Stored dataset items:
#####

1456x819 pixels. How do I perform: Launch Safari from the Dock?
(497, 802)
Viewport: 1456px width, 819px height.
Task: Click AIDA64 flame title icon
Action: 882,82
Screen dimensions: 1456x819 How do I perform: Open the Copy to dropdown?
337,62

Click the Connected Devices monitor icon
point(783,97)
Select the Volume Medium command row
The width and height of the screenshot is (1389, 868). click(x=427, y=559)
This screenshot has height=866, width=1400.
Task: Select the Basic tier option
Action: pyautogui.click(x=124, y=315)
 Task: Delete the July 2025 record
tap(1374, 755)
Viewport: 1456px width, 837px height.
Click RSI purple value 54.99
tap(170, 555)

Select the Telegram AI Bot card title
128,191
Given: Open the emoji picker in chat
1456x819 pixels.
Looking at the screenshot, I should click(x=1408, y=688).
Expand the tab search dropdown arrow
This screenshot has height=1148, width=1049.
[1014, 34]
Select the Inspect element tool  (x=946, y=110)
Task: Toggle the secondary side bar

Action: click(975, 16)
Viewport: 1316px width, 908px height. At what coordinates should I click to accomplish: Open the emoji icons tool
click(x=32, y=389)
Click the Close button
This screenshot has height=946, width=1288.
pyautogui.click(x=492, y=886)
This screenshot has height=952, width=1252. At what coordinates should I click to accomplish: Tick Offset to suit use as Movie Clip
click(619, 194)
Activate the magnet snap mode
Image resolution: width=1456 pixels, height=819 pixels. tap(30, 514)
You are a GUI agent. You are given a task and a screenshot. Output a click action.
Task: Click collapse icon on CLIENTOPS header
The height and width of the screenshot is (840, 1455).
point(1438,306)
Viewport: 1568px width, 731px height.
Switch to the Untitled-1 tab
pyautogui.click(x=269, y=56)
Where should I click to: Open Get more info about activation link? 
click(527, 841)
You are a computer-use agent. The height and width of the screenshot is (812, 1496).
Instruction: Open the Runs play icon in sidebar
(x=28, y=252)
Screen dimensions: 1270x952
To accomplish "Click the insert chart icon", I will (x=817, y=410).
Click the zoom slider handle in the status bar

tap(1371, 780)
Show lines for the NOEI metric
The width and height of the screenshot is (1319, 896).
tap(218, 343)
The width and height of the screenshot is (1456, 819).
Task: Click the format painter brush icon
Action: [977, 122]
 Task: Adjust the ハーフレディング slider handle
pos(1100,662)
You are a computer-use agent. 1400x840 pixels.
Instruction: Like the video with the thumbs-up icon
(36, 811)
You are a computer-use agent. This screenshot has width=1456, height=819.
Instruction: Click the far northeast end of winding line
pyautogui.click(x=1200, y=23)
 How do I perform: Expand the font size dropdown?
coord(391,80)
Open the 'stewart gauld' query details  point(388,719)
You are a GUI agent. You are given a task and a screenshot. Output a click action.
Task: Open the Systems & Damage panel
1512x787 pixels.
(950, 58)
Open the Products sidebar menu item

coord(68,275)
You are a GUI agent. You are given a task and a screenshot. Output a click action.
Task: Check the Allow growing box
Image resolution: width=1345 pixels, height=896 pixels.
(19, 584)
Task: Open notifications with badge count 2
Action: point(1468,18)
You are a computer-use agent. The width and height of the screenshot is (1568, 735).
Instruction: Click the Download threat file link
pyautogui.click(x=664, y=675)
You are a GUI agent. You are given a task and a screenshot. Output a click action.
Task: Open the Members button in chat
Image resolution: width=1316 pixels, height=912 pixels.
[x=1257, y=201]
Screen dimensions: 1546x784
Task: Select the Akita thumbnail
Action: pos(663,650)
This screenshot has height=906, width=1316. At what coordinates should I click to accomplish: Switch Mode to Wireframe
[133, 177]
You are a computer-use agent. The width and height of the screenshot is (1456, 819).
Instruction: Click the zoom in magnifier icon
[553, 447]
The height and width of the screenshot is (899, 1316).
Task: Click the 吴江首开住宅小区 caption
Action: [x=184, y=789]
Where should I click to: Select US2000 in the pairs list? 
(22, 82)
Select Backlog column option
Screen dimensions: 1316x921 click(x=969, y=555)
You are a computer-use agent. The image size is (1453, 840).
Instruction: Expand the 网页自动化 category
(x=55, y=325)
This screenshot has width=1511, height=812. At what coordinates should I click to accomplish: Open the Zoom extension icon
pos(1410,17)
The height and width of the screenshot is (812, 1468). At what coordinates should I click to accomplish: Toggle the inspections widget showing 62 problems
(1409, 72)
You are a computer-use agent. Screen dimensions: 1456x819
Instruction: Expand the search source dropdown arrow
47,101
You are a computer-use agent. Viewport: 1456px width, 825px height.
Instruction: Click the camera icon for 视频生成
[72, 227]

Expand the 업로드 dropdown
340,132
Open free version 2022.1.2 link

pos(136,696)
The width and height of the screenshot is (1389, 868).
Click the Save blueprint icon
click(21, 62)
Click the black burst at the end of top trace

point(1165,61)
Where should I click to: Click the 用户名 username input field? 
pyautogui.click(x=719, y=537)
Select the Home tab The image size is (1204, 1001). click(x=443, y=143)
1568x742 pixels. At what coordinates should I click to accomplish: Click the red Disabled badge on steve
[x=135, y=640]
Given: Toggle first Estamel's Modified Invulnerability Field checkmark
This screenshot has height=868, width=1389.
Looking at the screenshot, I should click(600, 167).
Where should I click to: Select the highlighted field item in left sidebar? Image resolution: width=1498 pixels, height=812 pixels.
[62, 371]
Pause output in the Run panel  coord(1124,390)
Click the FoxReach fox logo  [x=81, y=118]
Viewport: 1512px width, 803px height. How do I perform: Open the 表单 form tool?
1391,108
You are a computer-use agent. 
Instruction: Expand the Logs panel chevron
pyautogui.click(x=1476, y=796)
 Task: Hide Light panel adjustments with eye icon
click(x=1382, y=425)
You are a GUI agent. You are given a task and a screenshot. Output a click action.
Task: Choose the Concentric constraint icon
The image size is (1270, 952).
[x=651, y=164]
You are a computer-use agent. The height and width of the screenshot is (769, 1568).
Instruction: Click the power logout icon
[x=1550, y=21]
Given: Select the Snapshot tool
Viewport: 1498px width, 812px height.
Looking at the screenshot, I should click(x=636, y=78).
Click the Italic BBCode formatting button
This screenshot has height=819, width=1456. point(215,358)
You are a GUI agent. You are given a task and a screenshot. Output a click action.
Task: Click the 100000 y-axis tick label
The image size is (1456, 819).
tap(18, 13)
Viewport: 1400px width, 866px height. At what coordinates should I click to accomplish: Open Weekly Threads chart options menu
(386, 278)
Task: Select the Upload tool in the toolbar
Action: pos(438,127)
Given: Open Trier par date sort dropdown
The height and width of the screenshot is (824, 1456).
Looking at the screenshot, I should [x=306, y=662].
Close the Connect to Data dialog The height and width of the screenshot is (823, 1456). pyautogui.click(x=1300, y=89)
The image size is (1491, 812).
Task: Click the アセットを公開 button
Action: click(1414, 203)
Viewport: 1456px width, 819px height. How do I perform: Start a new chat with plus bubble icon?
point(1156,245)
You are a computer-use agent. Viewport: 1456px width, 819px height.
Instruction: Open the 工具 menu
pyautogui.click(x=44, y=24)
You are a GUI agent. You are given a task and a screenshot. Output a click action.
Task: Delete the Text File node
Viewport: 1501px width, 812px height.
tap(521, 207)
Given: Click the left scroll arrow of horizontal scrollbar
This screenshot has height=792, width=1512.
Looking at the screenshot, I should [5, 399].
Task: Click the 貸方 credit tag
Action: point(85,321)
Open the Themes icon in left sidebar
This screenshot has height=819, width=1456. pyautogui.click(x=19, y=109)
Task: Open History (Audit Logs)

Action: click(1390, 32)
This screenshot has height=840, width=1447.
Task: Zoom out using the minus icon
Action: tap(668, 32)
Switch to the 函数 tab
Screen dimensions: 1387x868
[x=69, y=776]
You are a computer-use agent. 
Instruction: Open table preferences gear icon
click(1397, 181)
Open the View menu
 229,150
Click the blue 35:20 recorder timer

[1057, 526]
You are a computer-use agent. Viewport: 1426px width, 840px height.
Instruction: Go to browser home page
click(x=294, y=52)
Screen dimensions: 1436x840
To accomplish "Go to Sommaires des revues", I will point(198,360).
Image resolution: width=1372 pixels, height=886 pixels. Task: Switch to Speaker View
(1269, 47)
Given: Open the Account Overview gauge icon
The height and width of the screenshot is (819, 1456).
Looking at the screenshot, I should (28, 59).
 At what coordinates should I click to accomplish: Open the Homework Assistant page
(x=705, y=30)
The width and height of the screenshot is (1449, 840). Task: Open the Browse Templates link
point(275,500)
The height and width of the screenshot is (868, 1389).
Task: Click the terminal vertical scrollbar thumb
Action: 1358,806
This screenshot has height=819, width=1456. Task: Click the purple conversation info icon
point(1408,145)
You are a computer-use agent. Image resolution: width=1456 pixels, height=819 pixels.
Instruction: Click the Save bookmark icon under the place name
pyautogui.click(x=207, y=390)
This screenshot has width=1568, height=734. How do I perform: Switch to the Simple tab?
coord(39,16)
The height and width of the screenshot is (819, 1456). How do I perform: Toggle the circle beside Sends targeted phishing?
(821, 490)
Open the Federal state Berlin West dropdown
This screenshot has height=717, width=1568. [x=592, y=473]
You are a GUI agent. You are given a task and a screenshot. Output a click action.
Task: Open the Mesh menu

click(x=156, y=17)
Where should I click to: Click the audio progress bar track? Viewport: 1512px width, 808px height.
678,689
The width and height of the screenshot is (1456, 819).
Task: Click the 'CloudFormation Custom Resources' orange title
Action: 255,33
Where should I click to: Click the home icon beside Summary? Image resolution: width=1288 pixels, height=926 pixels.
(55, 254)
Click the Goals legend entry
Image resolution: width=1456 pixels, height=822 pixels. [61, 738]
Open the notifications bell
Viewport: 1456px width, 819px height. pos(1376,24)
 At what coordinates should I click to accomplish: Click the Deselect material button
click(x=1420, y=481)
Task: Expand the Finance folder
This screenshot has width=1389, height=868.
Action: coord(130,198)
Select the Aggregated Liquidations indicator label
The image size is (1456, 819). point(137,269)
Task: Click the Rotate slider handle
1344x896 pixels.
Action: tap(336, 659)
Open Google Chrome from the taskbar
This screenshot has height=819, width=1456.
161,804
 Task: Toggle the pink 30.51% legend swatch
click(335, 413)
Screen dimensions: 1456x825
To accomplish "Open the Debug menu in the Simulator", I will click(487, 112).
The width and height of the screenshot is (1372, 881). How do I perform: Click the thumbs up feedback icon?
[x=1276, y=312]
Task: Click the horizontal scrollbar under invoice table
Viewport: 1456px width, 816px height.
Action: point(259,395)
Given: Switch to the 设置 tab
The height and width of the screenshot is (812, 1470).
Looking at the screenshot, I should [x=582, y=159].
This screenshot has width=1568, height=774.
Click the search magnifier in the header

#####

In the entries above, find each line that includes the string "header" and copy it.

EXERCISE SOLUTION:
Task: Click collapse icon on CLIENTOPS header
Click the search magnifier in the header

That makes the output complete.